(What is needed) Restate word for word every line from the one containing "Prawo podatkowe (638, 1446)" to the last line of the records below.

(Beginning of Excerpted records)

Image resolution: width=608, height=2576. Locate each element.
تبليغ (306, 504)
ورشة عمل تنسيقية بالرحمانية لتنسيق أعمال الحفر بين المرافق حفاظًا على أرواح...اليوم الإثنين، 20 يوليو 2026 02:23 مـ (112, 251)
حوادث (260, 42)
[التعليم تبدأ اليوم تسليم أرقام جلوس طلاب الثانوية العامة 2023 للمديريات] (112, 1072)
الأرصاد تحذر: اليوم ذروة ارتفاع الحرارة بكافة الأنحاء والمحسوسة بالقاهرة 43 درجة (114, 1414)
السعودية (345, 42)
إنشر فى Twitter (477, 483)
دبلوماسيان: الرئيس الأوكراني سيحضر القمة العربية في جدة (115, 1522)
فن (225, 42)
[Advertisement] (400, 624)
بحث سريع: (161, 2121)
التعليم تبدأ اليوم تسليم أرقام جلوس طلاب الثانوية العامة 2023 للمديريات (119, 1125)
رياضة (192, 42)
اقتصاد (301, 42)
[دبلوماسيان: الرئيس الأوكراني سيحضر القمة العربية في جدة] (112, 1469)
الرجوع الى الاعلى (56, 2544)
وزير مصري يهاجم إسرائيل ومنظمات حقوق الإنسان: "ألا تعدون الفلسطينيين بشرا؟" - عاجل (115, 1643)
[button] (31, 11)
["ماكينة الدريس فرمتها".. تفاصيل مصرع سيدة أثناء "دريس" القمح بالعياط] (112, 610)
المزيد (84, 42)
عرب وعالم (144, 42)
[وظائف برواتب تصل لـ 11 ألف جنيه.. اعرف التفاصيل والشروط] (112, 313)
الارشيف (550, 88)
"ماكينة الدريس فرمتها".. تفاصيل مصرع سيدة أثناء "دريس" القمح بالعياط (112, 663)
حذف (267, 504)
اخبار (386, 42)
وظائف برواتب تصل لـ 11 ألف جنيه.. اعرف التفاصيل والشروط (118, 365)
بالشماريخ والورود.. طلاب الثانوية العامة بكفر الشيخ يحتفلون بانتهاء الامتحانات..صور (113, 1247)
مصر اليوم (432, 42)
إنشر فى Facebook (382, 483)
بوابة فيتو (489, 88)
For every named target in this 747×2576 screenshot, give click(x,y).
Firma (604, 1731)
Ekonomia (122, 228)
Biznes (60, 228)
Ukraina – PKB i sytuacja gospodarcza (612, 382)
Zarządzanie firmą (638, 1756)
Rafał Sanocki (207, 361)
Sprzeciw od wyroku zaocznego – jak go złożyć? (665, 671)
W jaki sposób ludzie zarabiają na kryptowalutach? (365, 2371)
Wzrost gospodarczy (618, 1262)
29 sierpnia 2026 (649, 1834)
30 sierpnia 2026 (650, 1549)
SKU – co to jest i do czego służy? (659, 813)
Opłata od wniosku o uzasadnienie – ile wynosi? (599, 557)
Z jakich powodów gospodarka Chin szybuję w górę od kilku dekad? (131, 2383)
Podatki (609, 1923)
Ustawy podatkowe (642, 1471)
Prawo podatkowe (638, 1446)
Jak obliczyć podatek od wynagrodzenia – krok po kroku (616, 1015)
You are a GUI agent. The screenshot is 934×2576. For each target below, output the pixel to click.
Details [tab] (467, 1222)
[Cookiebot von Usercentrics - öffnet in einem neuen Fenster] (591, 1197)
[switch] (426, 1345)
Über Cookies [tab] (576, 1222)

(End of Excerpted records)

(Answer area)
Prawo podatkowe (638, 1446)
Jak obliczyć podatek od wynagrodzenia – krok po kroku (616, 1015)
You are a GUI agent. The screenshot is 934×2576. For each target below, output the pixel to click.
Details [tab] (467, 1222)
[Cookiebot von Usercentrics - öffnet in einem neuen Fenster] (591, 1197)
[switch] (426, 1345)
Über Cookies [tab] (576, 1222)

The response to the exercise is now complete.